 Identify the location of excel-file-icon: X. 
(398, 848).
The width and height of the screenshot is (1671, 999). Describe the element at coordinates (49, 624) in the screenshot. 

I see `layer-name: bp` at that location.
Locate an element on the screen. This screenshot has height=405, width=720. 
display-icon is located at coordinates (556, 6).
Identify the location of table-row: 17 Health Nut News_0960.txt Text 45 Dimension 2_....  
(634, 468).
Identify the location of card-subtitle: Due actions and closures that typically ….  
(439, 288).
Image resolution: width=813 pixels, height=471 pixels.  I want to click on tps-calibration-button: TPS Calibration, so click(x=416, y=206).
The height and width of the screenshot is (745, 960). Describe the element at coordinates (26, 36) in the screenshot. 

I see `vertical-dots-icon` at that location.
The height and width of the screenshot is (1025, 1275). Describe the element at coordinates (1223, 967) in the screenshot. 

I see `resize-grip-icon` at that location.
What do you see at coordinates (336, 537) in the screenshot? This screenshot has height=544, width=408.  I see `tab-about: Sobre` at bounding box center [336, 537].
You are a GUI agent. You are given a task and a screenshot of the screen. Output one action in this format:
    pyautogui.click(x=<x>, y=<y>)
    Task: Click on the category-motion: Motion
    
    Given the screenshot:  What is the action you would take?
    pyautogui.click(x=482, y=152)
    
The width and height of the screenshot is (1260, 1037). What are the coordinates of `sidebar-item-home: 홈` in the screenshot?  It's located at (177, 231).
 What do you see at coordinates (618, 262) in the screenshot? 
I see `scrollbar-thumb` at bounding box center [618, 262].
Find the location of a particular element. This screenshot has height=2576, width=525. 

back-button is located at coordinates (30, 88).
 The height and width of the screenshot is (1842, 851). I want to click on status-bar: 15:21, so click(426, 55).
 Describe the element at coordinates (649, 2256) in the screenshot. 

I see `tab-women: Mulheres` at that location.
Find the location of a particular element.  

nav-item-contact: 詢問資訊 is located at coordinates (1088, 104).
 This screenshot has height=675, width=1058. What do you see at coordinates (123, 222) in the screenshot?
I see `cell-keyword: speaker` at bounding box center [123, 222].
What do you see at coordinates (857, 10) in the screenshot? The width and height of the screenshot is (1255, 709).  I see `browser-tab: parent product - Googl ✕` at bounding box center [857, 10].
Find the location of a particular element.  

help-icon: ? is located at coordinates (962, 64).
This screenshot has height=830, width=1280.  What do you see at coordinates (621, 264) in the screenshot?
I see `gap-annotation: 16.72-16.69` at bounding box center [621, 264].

++++++++

**Текст задания**
Извлеките из материала все строки от первой до последней и воспроизведите их слово в слово, ничего не меняя и не пропуская.

**Ваше решение**
 Identify the location of excel-file-icon: X. 
(398, 848).
The width and height of the screenshot is (1671, 999). Describe the element at coordinates (49, 624) in the screenshot. 

I see `layer-name: bp` at that location.
Locate an element on the screen. This screenshot has height=405, width=720. 
display-icon is located at coordinates (556, 6).
Identify the location of table-row: 17 Health Nut News_0960.txt Text 45 Dimension 2_....  
(634, 468).
Identify the location of card-subtitle: Due actions and closures that typically ….  
(439, 288).
Image resolution: width=813 pixels, height=471 pixels.  I want to click on tps-calibration-button: TPS Calibration, so click(x=416, y=206).
The height and width of the screenshot is (745, 960). Describe the element at coordinates (26, 36) in the screenshot. 

I see `vertical-dots-icon` at that location.
The height and width of the screenshot is (1025, 1275). Describe the element at coordinates (1223, 967) in the screenshot. 

I see `resize-grip-icon` at that location.
What do you see at coordinates (336, 537) in the screenshot? This screenshot has height=544, width=408.  I see `tab-about: Sobre` at bounding box center [336, 537].
You are a GUI agent. You are given a task and a screenshot of the screen. Output one action in this format:
    pyautogui.click(x=<x>, y=<y>)
    Task: Click on the category-motion: Motion
    
    Given the screenshot:  What is the action you would take?
    pyautogui.click(x=482, y=152)
    
The width and height of the screenshot is (1260, 1037). What are the coordinates of `sidebar-item-home: 홈` in the screenshot?  It's located at (177, 231).
 What do you see at coordinates (618, 262) in the screenshot? 
I see `scrollbar-thumb` at bounding box center [618, 262].
Find the location of a particular element. This screenshot has height=2576, width=525. 

back-button is located at coordinates (30, 88).
 The height and width of the screenshot is (1842, 851). I want to click on status-bar: 15:21, so click(426, 55).
 Describe the element at coordinates (649, 2256) in the screenshot. 

I see `tab-women: Mulheres` at that location.
Find the location of a particular element.  

nav-item-contact: 詢問資訊 is located at coordinates (1088, 104).
 This screenshot has height=675, width=1058. What do you see at coordinates (123, 222) in the screenshot?
I see `cell-keyword: speaker` at bounding box center [123, 222].
What do you see at coordinates (857, 10) in the screenshot? The width and height of the screenshot is (1255, 709).  I see `browser-tab: parent product - Googl ✕` at bounding box center [857, 10].
Find the location of a particular element.  

help-icon: ? is located at coordinates (962, 64).
This screenshot has height=830, width=1280.  What do you see at coordinates (621, 264) in the screenshot?
I see `gap-annotation: 16.72-16.69` at bounding box center [621, 264].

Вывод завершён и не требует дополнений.